A clear sign of how misguided it would be to cut back on their development program is another dividend of that investment: the development of a team identity and soul.
“I’m starting to see a soul and this is why I’ve been harping on this,” Lombardi stressed. “You’re not going to develop a soul in this franchise unless it comes from within your system. I’m starting to feel that, that these guys care.”
“Everybody thinks, all these guys jumping around and everything, it’s the old saying, ‘Everybody likes to win. You’ve got to get twenty guys who hate to lose,’” Lombardi added. “There ain’t nobody who doesn’t like to win! Everybody likes to win. What a bunch of crap! You get twenty guys who hate to lose and the only way you develop ‘hate to lose’ is, I’m convinced, is those little things—coming through the minors, the way Dustin Brown asked about [defenseman prospects Thomas] Hickey and [Colten] Teubert at the [2009 World Junior (Under-20) Championships]. This only happens when kids come through your system.”

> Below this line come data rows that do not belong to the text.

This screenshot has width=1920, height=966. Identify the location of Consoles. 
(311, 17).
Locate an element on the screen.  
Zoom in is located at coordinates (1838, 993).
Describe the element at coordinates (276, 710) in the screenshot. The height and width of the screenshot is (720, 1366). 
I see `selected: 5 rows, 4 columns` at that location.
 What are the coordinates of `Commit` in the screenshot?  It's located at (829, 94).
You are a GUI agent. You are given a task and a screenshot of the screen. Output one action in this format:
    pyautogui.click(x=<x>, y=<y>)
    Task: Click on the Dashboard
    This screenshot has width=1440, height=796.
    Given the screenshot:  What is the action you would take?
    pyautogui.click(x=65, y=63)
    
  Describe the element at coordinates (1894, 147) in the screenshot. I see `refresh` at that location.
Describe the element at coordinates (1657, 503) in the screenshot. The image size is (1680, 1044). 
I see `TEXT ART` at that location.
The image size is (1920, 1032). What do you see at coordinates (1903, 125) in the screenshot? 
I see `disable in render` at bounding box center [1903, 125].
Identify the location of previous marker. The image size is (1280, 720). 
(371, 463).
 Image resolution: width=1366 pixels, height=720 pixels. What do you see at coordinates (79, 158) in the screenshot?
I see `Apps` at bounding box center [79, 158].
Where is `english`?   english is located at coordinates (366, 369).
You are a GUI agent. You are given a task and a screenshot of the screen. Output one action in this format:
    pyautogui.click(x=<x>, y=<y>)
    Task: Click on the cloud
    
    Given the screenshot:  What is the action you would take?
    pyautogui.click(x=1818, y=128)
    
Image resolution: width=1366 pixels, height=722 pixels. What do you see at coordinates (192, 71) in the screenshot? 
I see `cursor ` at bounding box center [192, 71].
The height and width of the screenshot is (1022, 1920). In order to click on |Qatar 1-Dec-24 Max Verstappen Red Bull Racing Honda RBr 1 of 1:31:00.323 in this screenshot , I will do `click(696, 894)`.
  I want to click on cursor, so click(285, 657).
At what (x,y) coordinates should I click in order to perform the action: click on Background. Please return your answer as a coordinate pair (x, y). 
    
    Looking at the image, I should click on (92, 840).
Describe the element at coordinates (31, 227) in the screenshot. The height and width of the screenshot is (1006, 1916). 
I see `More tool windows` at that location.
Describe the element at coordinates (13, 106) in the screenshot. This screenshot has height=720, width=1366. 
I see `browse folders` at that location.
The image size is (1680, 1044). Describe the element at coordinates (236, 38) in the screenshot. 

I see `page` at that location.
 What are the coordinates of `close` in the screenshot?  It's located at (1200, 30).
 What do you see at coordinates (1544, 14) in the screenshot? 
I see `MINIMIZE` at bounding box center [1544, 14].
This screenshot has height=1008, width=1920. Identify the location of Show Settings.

Lombardi said the development system is biggest reason that his team is moving closer to being able to answer the question, “What is a King?”
“It’s a feeling,” said Lombardi. “You can’t define it. I had John Ferguson with me in San Jose. He won five Stanley Cups. He talked all the time about what it meant to be a [Montreal] Canadien. You knew right away.”
“I’ve always said, ‘What’s a King?’ What has been the Kings identity for forty years? You can look back in history and think of what the [Philadelphia] Flyers stood for, what the [Boston] Bruins stood for,” added Lombardi. “Montreal. What about the Kings? The first thing that comes to mind is Gretzky. But in reality, it was a three-year run. So again, the only thing we can do is go back to scratch. They have to come up together and care and I’m starting to see that. It’s a feeling you get.”
“Murph [Kings head coach Terry Murray] has been around, You don’t fool Murph. He’s seen a lot and he’s no friggin’ politician. When he says, ‘You know what, these guys are coming together quicker than you think. They’re good kids and they care, they’ve got a lot to learn.’ That’s what I’ve always said. A franchise needs a soul and I’m starting to feel that. It’s got a long way to go. But you’re getting a little of that feeling.”
If Lombardi’s rebuilding plan continues to progress at its current pace, the light at the end of the tunnel will be far more than a tiny glimmer a lot sooner than anyone thought, finally giving Kings fans something to really cheer about after a long, long history of misery.